L. V. B.
Subirats afirmaba ayer sentirse "tranquilo" pero no tiene muchos motivos para estarlo. Su crédito está agotado y sólo depende del tiempo que tarde Enrique Ortiz en convencer a Dani Barroso para que abandone el Castellón, club con el que tiene todavía una temporada más de contrato.
El ex director deportivo del Alicante y ex jugador del Hércules insistió ayer en que no ha recibido ninguna propuesta oficial por parte del Hércules y aseguró que se debe al Castellón. En este sentido, Ortiz es quien debe mover ahora ficha y tratar de cerrar por la vía rápida su vínculo con Barroso para evitar una situación emabarazosa para éste en el club albinegro. Barroso recibió ayer numerosas llamadas desde la capital de la Costa Blanca, pero a todas contestó con el mismo discurso.

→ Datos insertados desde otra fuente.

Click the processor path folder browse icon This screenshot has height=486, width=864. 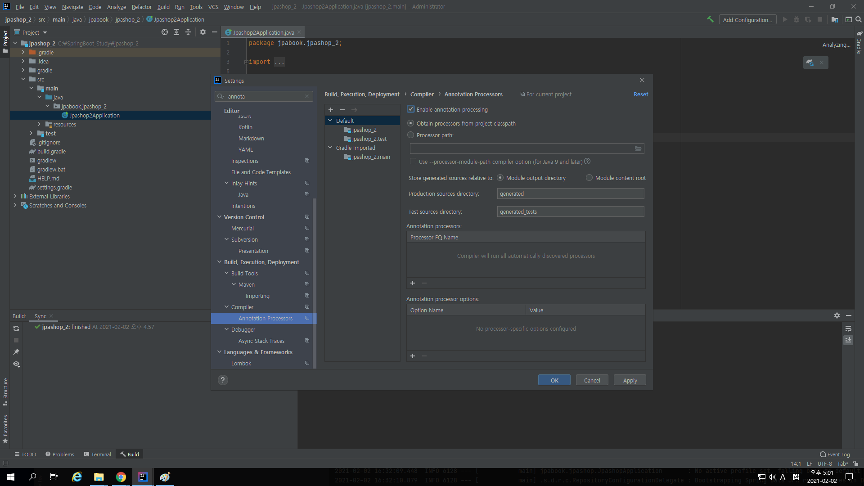(x=638, y=149)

Si el Hércules le quiere, debe plantearlo de manera seria e intentar llegar a un acuerdo con el Castellón. De hecho, durante la jornada de ayer se esperaba una reunión entre Ortiz y el técnico vasco, pero no se produjo porque Barroso insiste en que las cosas deben realizarse de manera seria y respetuosa con todas las partes, fundamentalmente respecto al Castellón y a Subirats, con contrato vigente en el Hércules. La intención de Barroso y del máximo accionista herculano es que la incertidumbre no se prolongue durante esta semana, sino que el capítulo se cierre cuanto antes, para bien o para mal.

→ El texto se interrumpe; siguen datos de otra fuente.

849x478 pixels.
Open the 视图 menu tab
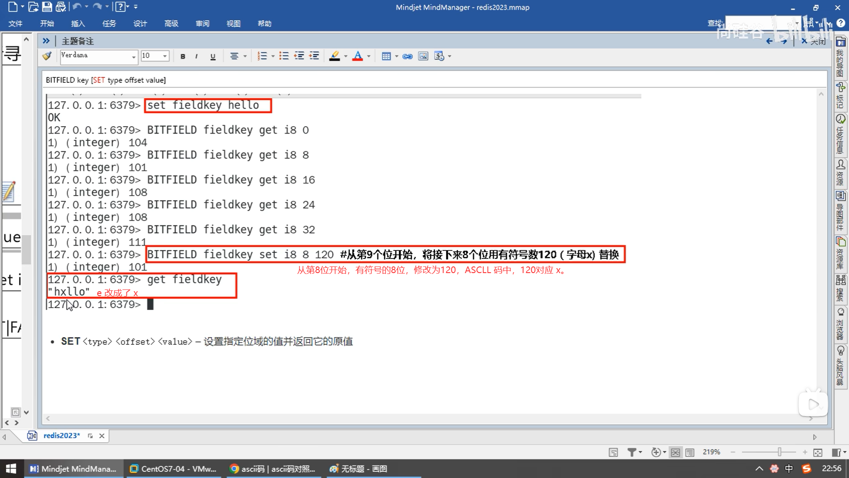coord(233,23)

Por su parte, Subirats se enteró ayer por los medios de comunicación de que su crédito está agotado. Afirmó sentirse "tranquilo" y dijo que sólo le preocupaba el encuentro del domingo en Albacete.

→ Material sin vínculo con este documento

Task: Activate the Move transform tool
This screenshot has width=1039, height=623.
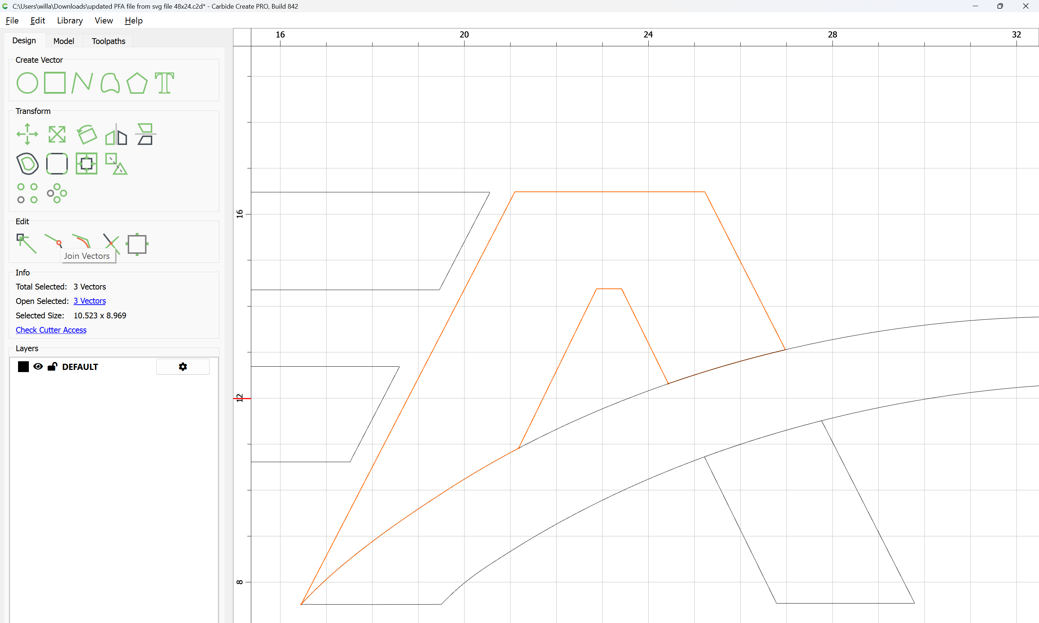Action: tap(27, 134)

El director deportivo tiene también claro que su contrato acaba el 30 de junio y que no se plantea dimitir porque el equipo todavía tiene a su alcance cumplir el objetivo de la temporada: pelear por el ascenso. Los máximos accionistas no comparten esta opinión ya que consideran que el cuerpo técnico necesita una bocanada de aire fresco y un nuevo proyecto.